Source excerpt
WO2003006791A1

WO2003006791A1 - Rolling rock cutters

Info

Publication number: WO2003006791A1
Application number: PCT/IB2002/002455
Authority: WO
Inventors: Llewellan Anderson
Original assignee: Ag Associates, Llc
Priority date: 2001-07-09
Filing date: 2002-06-27
Publication date: 2003-01-23

Abstract

The invention concerns rolling cutters used in cutter heads for rock breaking surfaces the cutters being designed primarily for use with swinging boom mining machines and having a selection of a number of inserts (3) per row in a number of rows to give a ratio of spacing between inserts to insert penetration suited to a particular rock type. The inserts are preferably arranged in a helical path across the width of the cutter, the spacing of the rows of inserts and the distance between inserts in any row is such that any four adjacent inserts form an approximate rectangle.

Description

ROLLING ROCK CUTTERS

FIELD OF THE INVENTION

This invention relates to cutters used for penetrating rock and more particularly to cutters used on a cutter head in underground rock cutting operations.

BACKGROUND TO THE INVENTION

The cutters find application in mining equipment of the kind described in the complete specification of our South African patent number 99/2714 entitled "MINING MACHINE".

(Entries from a dataset)
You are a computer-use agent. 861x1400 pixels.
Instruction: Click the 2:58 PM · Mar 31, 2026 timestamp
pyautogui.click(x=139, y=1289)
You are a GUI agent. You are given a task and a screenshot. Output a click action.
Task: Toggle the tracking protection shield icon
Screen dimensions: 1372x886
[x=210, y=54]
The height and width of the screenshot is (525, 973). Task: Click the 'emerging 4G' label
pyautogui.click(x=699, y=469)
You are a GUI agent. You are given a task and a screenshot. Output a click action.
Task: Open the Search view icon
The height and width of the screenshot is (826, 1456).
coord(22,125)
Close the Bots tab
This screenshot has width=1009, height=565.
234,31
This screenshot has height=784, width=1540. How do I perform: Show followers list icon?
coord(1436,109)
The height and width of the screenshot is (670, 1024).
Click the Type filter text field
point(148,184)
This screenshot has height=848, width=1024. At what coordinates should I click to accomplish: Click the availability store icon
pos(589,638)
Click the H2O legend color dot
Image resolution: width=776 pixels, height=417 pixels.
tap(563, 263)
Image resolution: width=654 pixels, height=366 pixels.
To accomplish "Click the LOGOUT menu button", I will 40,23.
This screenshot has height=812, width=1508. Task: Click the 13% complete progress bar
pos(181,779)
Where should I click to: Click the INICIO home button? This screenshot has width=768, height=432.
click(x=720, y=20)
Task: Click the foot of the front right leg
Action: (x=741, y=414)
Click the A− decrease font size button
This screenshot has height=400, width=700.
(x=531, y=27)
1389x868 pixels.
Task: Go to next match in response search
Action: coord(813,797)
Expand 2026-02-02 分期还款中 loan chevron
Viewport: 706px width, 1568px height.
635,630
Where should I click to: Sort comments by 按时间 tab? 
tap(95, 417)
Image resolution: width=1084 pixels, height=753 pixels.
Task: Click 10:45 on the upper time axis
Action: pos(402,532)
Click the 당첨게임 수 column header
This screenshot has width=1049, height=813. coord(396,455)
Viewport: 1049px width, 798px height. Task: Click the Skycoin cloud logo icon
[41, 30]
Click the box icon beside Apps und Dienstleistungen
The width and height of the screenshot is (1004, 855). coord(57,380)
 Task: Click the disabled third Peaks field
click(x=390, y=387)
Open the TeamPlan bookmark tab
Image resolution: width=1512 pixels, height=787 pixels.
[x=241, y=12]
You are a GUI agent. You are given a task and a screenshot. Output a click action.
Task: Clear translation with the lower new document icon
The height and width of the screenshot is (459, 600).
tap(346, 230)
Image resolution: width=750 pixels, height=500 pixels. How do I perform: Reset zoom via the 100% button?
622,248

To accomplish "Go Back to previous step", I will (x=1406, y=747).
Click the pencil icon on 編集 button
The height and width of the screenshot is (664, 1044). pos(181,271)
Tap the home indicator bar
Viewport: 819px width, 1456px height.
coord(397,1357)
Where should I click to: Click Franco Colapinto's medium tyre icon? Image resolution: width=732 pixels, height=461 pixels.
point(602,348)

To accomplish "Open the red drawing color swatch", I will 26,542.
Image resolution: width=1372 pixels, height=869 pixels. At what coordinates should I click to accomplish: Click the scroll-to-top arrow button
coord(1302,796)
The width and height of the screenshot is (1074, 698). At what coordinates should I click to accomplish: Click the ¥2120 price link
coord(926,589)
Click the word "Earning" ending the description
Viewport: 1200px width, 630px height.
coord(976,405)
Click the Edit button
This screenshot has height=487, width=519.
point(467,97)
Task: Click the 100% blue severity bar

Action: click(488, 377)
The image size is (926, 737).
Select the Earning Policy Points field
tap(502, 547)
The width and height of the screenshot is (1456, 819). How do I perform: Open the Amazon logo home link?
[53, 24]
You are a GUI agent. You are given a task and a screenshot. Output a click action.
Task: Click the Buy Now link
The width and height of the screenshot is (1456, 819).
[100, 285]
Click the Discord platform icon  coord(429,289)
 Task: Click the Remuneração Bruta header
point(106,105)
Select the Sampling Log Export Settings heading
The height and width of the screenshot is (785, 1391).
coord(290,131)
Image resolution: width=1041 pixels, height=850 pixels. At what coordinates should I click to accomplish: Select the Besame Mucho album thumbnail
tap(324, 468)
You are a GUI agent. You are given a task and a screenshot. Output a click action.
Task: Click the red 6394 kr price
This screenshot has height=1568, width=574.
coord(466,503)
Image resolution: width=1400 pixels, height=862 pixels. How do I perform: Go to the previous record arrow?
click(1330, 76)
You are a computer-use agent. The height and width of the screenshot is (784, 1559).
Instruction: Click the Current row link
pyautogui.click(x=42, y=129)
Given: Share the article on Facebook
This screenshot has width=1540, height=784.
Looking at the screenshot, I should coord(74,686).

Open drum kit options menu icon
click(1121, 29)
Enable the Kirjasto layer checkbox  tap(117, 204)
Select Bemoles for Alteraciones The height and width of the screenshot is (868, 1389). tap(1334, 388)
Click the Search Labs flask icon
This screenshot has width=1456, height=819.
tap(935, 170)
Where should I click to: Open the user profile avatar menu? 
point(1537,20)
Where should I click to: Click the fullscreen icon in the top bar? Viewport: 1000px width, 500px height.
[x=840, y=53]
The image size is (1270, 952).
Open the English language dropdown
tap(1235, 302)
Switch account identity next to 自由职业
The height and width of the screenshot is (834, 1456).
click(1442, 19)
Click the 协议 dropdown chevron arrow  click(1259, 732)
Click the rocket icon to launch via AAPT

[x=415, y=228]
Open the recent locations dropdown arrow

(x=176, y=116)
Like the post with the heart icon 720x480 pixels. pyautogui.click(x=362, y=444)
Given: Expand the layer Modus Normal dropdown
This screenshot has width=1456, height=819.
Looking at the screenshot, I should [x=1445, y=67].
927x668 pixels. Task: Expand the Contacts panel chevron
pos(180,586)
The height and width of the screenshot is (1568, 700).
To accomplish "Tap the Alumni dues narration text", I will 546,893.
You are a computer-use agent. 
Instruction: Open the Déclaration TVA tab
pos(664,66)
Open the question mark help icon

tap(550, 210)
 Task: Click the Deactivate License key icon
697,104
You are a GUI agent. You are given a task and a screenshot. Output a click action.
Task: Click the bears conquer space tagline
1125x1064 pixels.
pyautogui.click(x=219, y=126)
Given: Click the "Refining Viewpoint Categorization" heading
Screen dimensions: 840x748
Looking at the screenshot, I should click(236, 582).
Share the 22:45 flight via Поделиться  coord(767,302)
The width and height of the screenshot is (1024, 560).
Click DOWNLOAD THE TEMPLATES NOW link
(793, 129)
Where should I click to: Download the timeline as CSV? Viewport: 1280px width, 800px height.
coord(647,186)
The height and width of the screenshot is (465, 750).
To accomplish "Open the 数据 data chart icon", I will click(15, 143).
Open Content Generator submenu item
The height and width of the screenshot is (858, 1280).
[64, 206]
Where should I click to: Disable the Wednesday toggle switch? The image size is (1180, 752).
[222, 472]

Work required
Can you return the stretch of the rolling rock cutters patent from "The invention concerns" through "an approximate rectangle.", copied exactly?

Completed task
The invention concerns rolling cutters used in cutter heads for rock breaking surfaces the cutters being designed primarily for use with swinging boom mining machines and having a selection of a number of inserts (3) per row in a number of rows to give a ratio of spacing between inserts to insert penetration suited to a particular rock type. The inserts are preferably arranged in a helical path across the width of the cutter, the spacing of the rows of inserts and the distance between inserts in any row is such that any four adjacent inserts form an approximate rectangle.